Security advice
Restricting publication access
Applications typically only allow authenticated users to modify things: you must prove you ‘own’ a resource or that someone has given you permission before you go and change someone’s database. In Faye, publishing is the write operation: publishing a message to the server causes it to be sent to all subscribed clients, which will act based on the data in the message. By publishing a message, you are sending instructions to other clients, and the clients must be able to trust that the data they receive is genuine.
If you do not protect publication, your site probably has a Cross-Site Request Forgery (CSRF) vulnerability, and possibly a Cross-Site Scripting (XSS) one too.

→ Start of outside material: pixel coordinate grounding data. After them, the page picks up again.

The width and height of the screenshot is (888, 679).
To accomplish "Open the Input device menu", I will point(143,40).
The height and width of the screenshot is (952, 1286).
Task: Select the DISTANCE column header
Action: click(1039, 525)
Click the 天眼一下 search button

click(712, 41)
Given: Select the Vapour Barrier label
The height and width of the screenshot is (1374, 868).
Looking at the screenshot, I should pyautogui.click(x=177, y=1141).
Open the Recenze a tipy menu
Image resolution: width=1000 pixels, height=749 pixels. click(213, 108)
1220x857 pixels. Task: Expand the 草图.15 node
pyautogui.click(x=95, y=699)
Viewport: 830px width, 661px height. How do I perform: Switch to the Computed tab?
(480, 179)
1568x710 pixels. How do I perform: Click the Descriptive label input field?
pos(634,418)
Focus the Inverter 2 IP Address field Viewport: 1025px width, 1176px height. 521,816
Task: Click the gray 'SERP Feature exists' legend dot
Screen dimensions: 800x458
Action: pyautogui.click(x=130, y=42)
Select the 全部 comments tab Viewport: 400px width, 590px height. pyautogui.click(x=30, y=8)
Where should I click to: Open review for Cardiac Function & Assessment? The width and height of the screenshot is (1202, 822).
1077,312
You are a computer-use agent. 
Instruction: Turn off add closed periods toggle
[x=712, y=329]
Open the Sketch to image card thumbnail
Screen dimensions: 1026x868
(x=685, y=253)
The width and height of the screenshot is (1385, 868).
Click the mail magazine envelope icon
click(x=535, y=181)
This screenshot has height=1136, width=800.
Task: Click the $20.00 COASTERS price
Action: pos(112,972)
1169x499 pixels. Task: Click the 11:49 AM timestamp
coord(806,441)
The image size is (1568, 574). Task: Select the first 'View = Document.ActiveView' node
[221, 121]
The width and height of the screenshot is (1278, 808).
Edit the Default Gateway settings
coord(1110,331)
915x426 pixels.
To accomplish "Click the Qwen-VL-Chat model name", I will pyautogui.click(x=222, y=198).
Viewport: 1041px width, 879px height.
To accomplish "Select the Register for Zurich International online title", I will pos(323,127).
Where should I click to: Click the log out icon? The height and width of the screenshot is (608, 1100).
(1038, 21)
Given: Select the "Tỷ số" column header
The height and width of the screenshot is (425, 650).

Protecting publication on the server side is simpler than protecting
subscription, because publication messages (those with channels other than
/meta/*
) cannot be addressed to wildcards. So, to protect a channel’s
publications, you only need to check that literal channel name.
The channel the message is being published to will be in the
message.channel
field. An important fact to remember here is that messages
are forwarded verbatim to other clients, so if they contain authentication
data you should delete this from the message during the authorized()
function so it is not leaked to third parties.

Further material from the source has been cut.